• **Problem statement**
Please give the stretch of data from the line containing "At what (x,y)" through the end again, swapping "GUI agent" for "desktop agent" and leaving everything else unchanged.
╭─ Recorded data
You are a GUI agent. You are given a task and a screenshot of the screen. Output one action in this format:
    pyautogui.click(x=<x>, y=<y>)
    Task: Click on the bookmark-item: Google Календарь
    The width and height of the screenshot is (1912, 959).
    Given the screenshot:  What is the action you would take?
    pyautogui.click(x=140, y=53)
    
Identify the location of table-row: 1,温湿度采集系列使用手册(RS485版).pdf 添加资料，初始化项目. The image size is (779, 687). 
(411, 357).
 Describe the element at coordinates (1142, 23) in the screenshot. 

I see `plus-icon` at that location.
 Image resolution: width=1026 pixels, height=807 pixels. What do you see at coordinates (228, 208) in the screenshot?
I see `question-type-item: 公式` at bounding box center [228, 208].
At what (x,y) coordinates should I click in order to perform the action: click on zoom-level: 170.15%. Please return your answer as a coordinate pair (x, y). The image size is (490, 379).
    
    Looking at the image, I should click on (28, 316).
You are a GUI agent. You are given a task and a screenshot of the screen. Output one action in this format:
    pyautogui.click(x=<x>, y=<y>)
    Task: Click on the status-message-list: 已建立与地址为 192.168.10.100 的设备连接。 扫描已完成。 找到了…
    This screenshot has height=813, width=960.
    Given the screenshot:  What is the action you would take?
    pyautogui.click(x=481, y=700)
╰─
• **Result**
At what (x,y) coordinates should I click in order to perform the action: click on zoom-level: 170.15%. Please return your answer as a coordinate pair (x, y). The image size is (490, 379).
    
    Looking at the image, I should click on (28, 316).
You are a desktop agent. You are given a task and a screenshot of the screen. Output one action in this format:
    pyautogui.click(x=<x>, y=<y>)
    Task: Click on the status-message-list: 已建立与地址为 192.168.10.100 的设备连接。 扫描已完成。 找到了…
    This screenshot has height=813, width=960.
    Given the screenshot:  What is the action you would take?
    pyautogui.click(x=481, y=700)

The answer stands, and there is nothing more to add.